*WRITTEN EXERCISE*.
Convert the data below into a JSON list of strings, one string per line, beginning at the line that contains "Tap (CISM) in the heading" and stopping after the line that contains "Viewport: 455px width, 645px height. point(138,271)". Skip blank lines and leave the pictures out.

*SOURCE DATA*.
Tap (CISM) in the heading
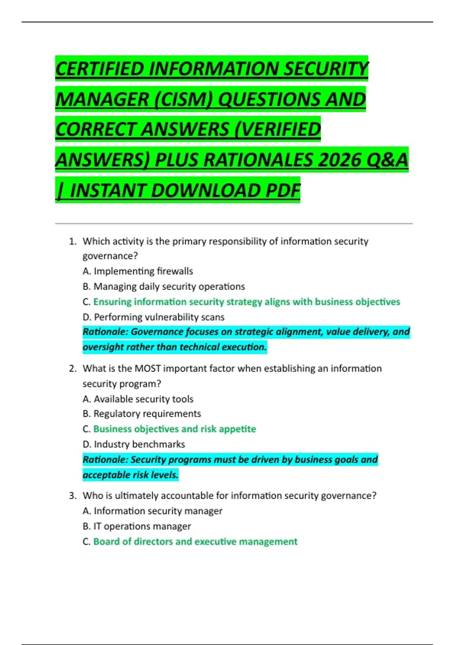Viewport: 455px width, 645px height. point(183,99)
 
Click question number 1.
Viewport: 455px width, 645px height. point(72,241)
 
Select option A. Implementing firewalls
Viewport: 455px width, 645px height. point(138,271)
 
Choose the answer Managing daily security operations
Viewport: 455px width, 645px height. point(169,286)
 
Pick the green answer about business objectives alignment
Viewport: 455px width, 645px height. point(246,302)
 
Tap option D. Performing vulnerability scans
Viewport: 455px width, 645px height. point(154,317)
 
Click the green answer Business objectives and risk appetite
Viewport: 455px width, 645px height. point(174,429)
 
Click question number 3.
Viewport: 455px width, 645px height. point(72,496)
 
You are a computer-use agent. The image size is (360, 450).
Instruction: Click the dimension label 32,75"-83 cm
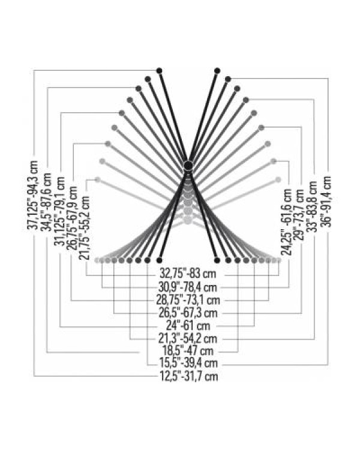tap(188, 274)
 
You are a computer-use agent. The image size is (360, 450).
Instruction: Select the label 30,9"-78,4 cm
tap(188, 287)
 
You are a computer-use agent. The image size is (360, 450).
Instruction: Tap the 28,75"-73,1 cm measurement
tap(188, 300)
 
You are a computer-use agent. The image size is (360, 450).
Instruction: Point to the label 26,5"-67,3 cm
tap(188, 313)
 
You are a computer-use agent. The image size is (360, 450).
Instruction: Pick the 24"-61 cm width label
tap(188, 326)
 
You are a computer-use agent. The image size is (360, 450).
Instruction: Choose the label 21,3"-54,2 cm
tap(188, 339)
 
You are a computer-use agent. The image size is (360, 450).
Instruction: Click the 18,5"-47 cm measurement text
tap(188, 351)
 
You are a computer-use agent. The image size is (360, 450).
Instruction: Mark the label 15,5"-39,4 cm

==

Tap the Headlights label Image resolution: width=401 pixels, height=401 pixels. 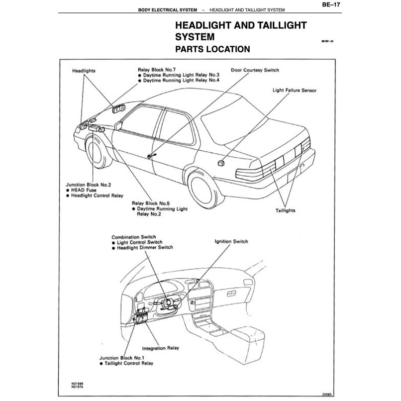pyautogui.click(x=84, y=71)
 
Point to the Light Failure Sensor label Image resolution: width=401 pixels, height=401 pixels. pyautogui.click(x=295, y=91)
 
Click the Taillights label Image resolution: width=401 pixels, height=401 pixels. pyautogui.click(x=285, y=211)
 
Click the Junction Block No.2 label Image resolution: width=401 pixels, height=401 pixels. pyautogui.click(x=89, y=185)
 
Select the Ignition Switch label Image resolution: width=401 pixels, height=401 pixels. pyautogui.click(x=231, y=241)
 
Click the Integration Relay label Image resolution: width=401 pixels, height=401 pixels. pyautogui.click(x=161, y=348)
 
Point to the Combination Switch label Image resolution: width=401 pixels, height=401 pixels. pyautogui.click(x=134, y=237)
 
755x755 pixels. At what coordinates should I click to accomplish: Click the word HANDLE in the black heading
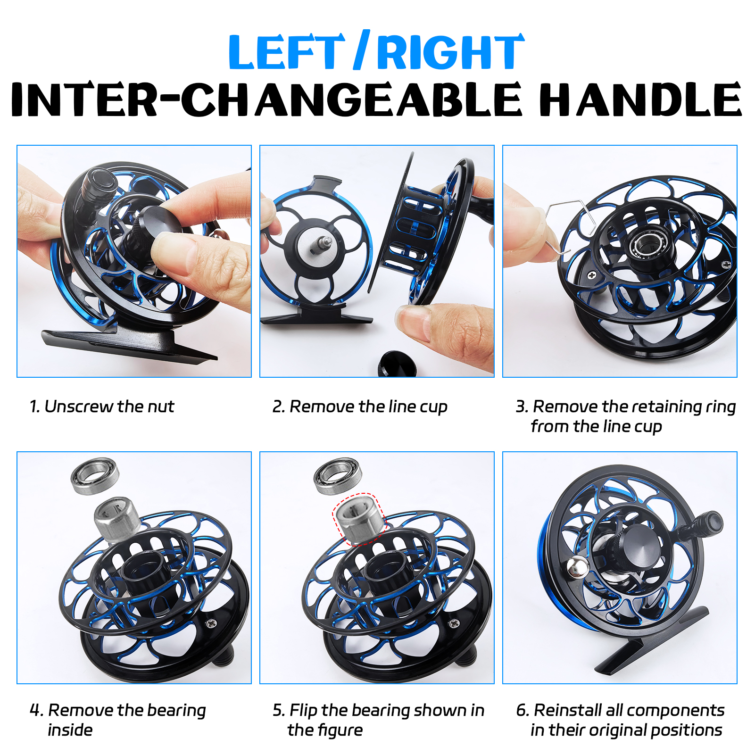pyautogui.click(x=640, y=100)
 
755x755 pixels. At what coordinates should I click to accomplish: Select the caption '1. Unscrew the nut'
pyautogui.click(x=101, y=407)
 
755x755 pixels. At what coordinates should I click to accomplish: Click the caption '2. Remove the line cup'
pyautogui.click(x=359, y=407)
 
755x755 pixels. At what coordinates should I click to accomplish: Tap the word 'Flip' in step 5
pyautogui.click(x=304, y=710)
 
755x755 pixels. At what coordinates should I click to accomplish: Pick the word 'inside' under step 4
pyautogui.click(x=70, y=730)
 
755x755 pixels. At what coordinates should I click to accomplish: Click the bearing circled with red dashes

*REPLY TO THE TASK*.
[
  "Tap (CISM) in the heading",
  "Viewport: 455px width, 645px height. point(183,99)",
  "Click question number 1.",
  "Viewport: 455px width, 645px height. point(72,241)",
  "Select option A. Implementing firewalls",
  "Viewport: 455px width, 645px height. point(138,271)"
]